The upshot of that saying is that the people with whom you associate will define you and that we are all held accountable through our reputation. As I’ve come to learn, my mom’s wisdom is typically as relevant to my personal life as it is to my business dealings…therein comes Barry Torman.
Barry, is a local businessman and a true friend who often inspires me to reach further and do more in support of important social and community issues when I would otherwise be inclined to leave those matters to others. Barry is the kind of person you would want on the “board of directors of your life.” His latest project is a classic example and (in addition to demonstrating activism) it offers two very important lessons for leaders who are attempting to integrate technology solutions to make their businesses more responsive and accountable to those they serve.
Let me first give you a brief overview of the project, Voters Care, in the hope you will take a deeper look and possibly support it. Then I’ll offer the two significant lessons that the project provides all of us in business today.
Not long ago Barry invited me to breakfast to talk about what has now become a website (voterscare.org) and what he hopes will be an emerging bi-partisan movement to leverage mobile technology to solicit the input of the electorate and then to hold politicians accountable for their legislative record.
As Barry explained the concept to me, I intuitively embraced the wisdom and nobleness of the effort. However, I asked questions about the viability of Voters Care and inquired as to “why” he would spend time and money on it.
Seeking to keep it as a non-partisan, non-profit effort and wishing to gain nothing personally from the idea, Barry answered my “why you” question with, “Somebody needs to nudge accountability forward. I’ll put the idea out and if it resonates others can make the idea better and help make it a reality.” As is often the case, when you are around the “right” people, their perspective and initiative is inspiring.
Now on to the lessons we can take away from Barry’s idea.
Mobile technology is pervasive. People receive so much of their information at their fingertips. Rapid dissemination of information and solicitation of feedback is also easily accomplished on mobile devices and through the world wide web.

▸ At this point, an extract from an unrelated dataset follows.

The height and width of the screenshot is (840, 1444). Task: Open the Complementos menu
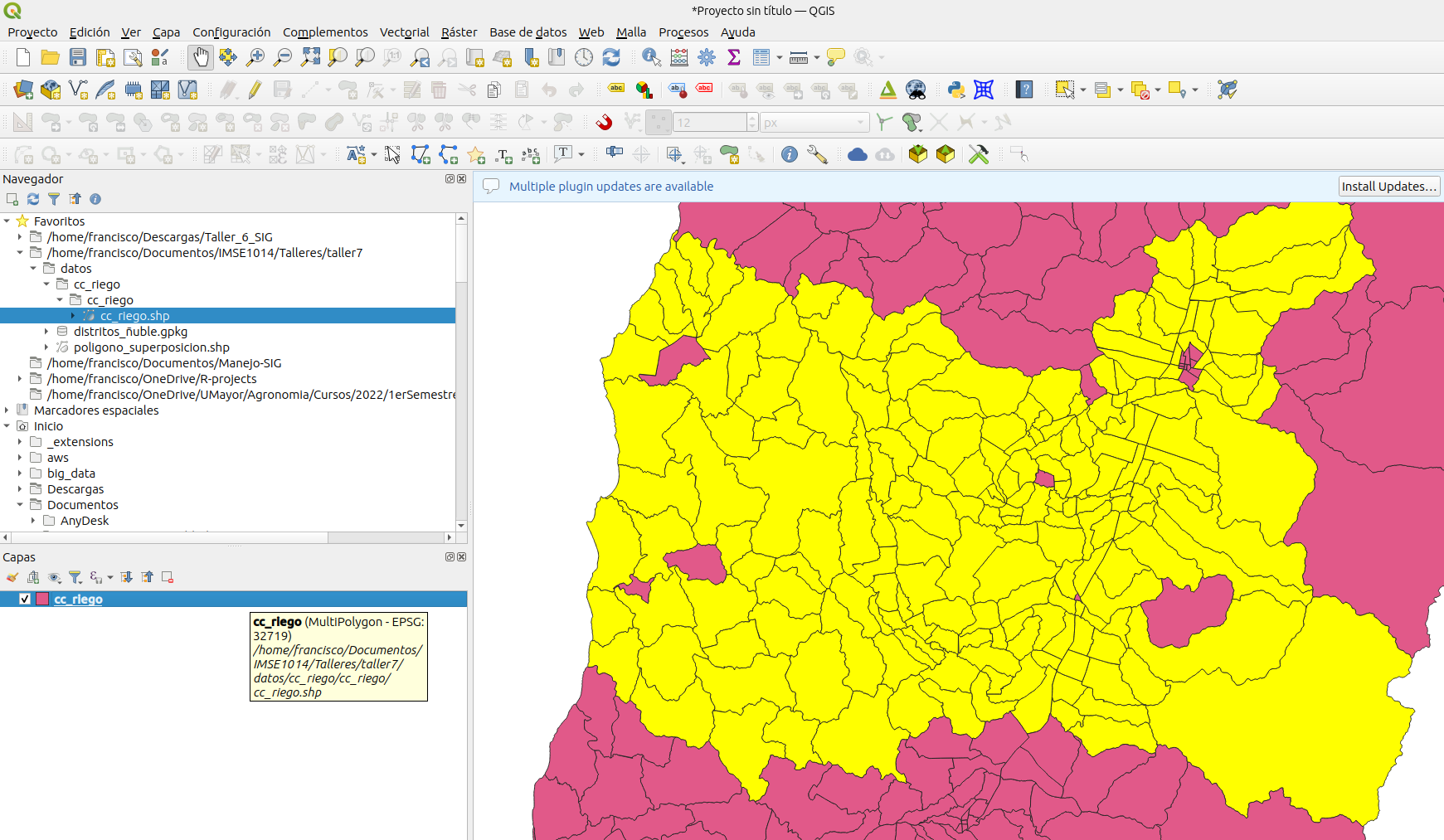(x=324, y=32)
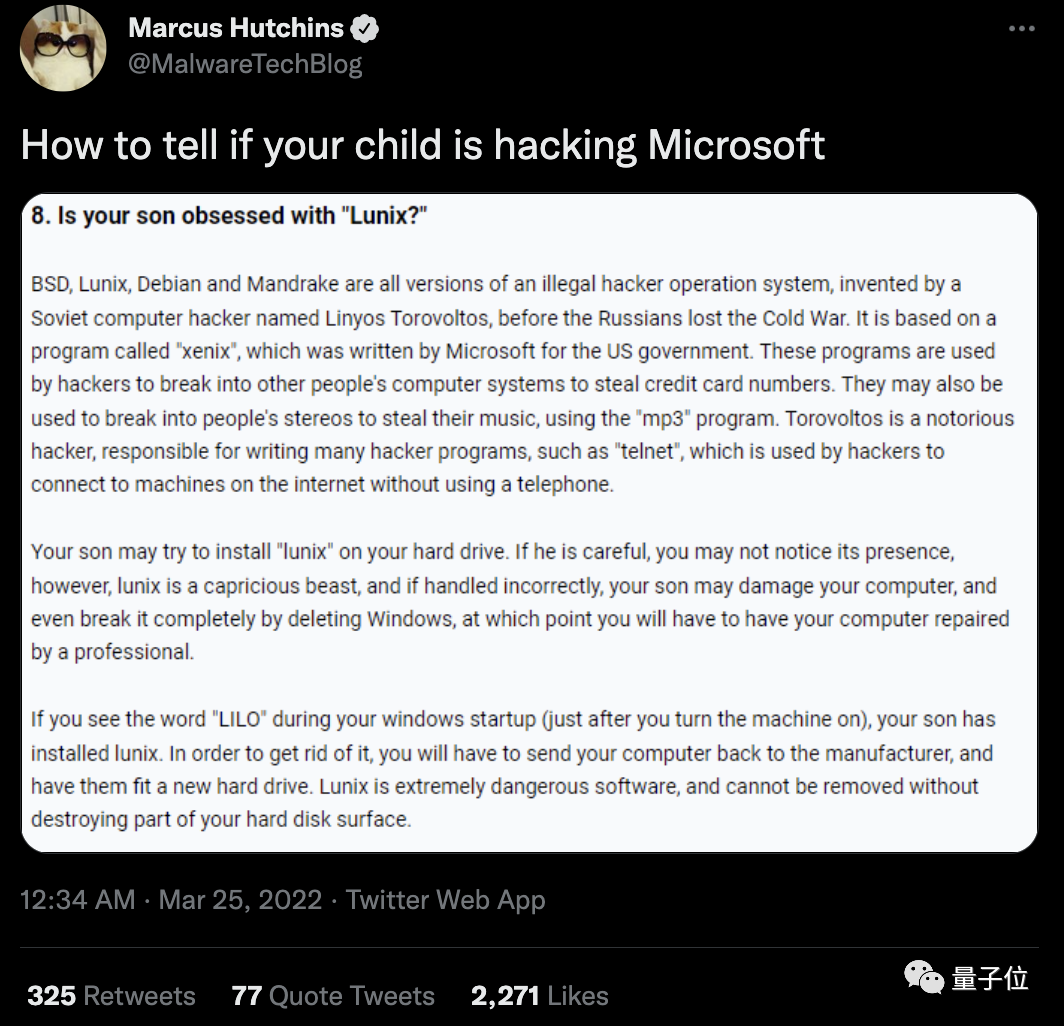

Businesses are held accountable on social media. As such, all of us should be looking for ways to leverage the power of mobile, social, and the internet to gain feedback from our consistence (our team members and customers). Additionally, we should encourage and engage public discussions of our performance. In essence Barry’s idea, which he is applying to the political arena, suggests that solicitation of feedback from consumers (in his case political constituents) benefits the decision-making of those who serve them. Furthermore, transparency on performance, makes businesses (in his case politicians) more accountable and better able to meet the important needs of those who rely upon them. How effectively are you using technology to inquire of your customers and report your performance?
Oh by the way, who are you hanging around with…do they inspire you? Would they say the same about you?